A research team from Los Alamos National Laboratory (LANL) has created large grain perovskite photovoltaics that have power-conversion efficiencies of up to 18%. The films are defect-free, have high crystallinity and, significantly, show hysteresis-free device operation.
Perovskite photovoltaics are organic–inorganic hybrids such as CH3NH3PbX3—where X is a halide—that are in the perovskite crystal phase. They are more attractive than the conventional silicon-based solar cells due to their cost-effective fabrication and high power-conversion efficiency. However, they have issues of stability and reproducibility and exhibit persistent hysteresis during device operation. Therefore, the article published in the January 30 issue of Science (DOI: 10.1126/science.aaa0472; p. 522), by lead authors Aditya Mohite and Hsing-Lin Wang and colleagues at LANL, represents a significant development in moving toward cheap, commercially viable perovskite photovoltaics.
To create a uniform perovskite film, an equimolar solution of PbI2 and methylamine hydrochloride were dissolved in a high-boiling-point solvent such as N,N-dimethylformamide (DMF), heated to 70°C and cast onto a substrate maintained at 180°C. This was then spin-coated for 15 s. Using this “hot casting” process, the team was able to attain grain sizes as large as 1–2 mm with the required composition and morphology. (The average conventional grain size is 1–2 µm.) A high-boiling-point solvent such as DMF allows excess solvent to be present during substrate heating, allowing for the growth of larger grain sizes. This method may be industrially scalable for the production of large-area crystalline thin films. The solution composition, choice of solvent, and substrate temperature were optimized for best performance.
The highest power-conversion efficiency was observed for grain sizes of 180 µm. Large grain sizes reduce the interfacial area between grains, reducing charge trapping and hysteresis during device performance. They further have low defect concentrations allowing for unimpeded movement of charge carriers for longer durations. “The optical and transport properties of these perovskites are comparable to that of the state-of-the-art high-quality direct bandgap semiconducting materials like GaAs,” says Mohite. The researchers further tested these arguments with optoelectronic simulations that confirmed the high crystalline quality of the large grain perovskites. The device modeling used drift and diffusion equations to fit the experimentally observed current–voltage curves under solar cell operation to extract charge carrier mobility.

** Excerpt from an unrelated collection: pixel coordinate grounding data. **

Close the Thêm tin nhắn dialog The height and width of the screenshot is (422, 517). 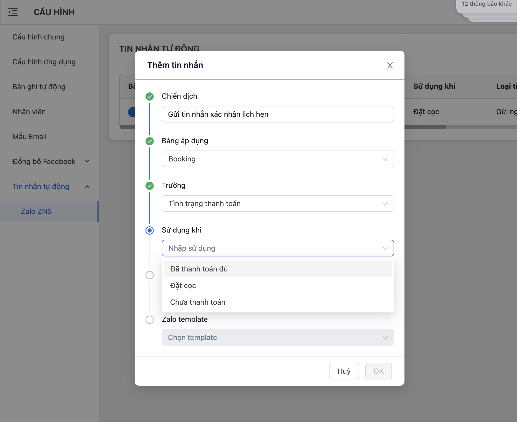coord(390,65)
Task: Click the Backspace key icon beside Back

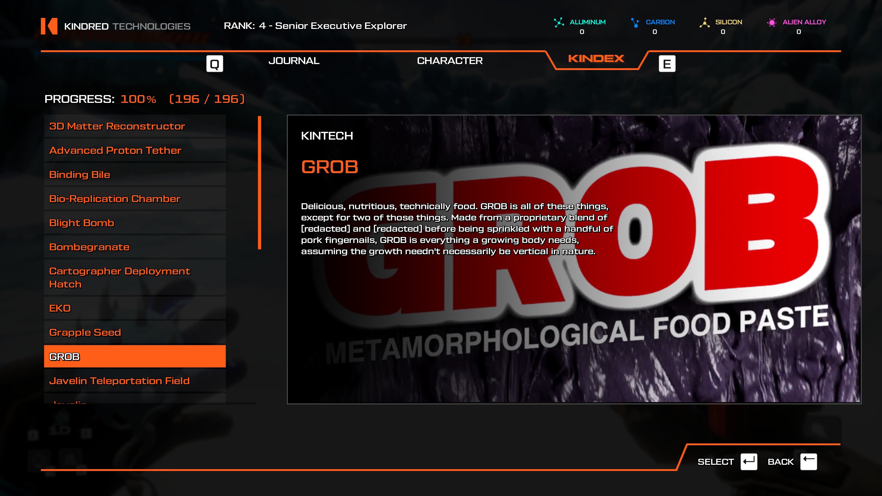Action: [808, 462]
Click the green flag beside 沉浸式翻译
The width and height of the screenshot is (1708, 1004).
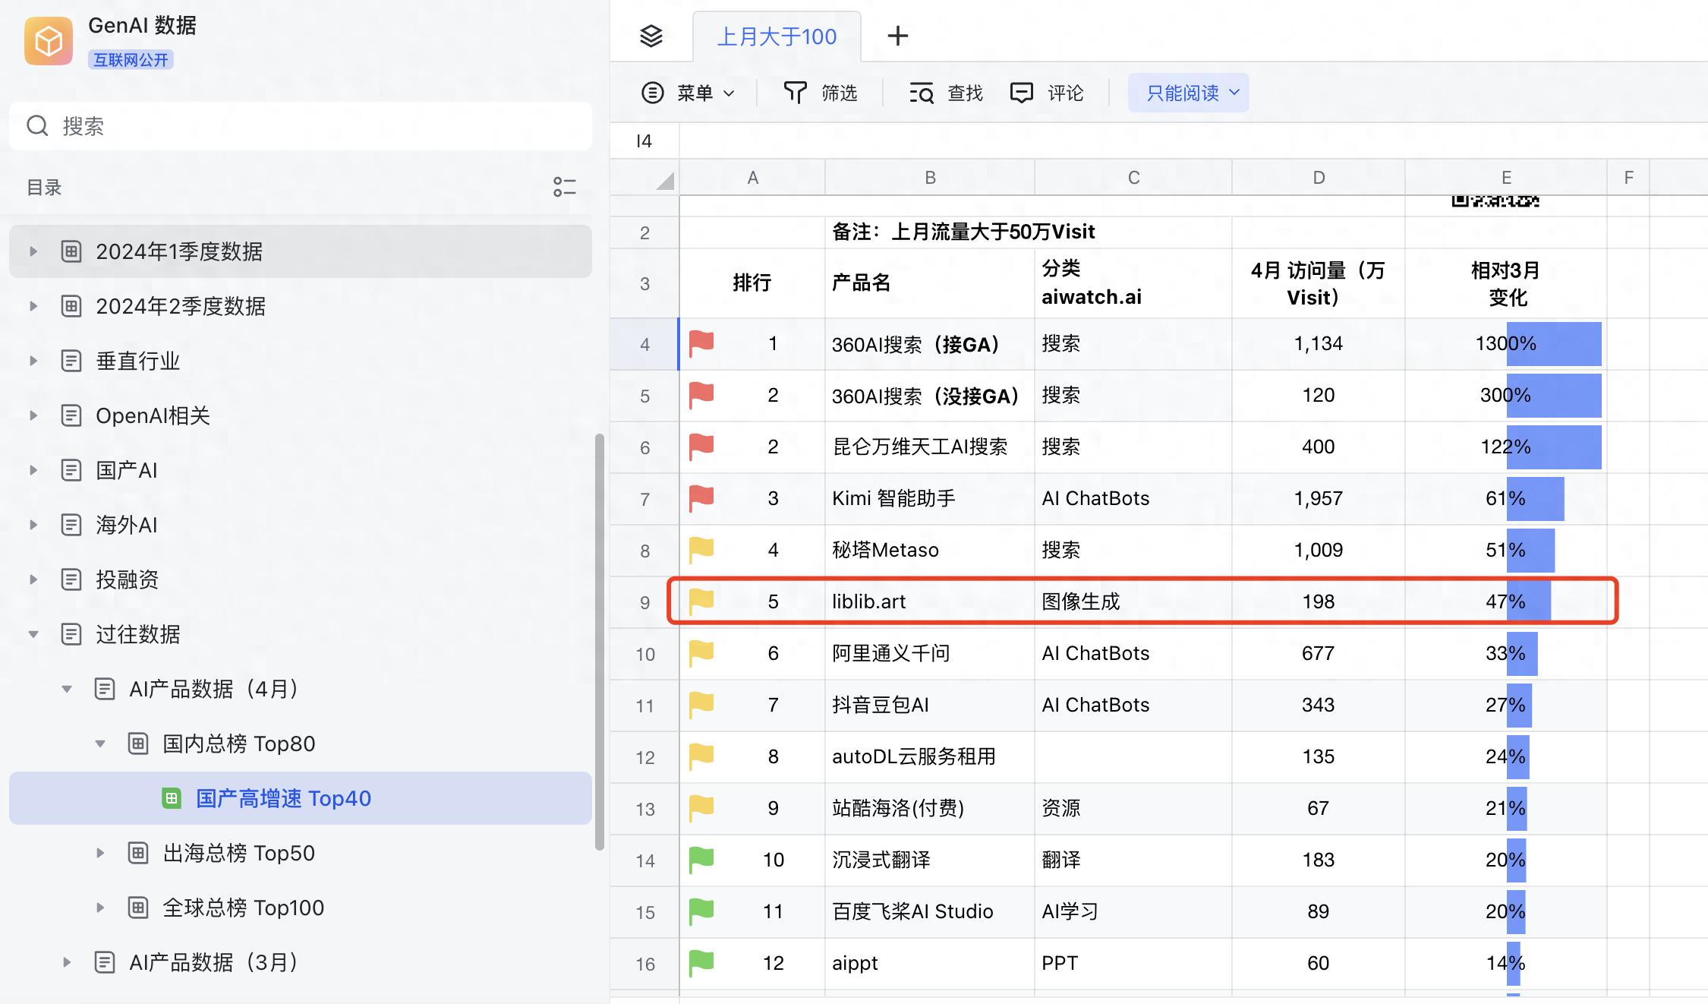pos(701,860)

The short-circuit current density, the open-circuit voltage, and the fill factor measured for the device are close to the upper limit predicted by Shockley-Queisser, demonstrating reduced recombination of photogenerated charge carriers. Henry Snaith of the University of Oxford, who was not associated with this work, said that “this is a very interesting article which demonstrates that perovskite solar cells could evolve toward a multi-crystalline morphology typically seen in silicon solar cells. This approach could ultimately lead to very high efficiencies due to elimination of losses at grain boundaries.” Due to innovative fabrication, approaches such as these perovskite solar cells may one day lead to high-efficiency, low-cost solar modules.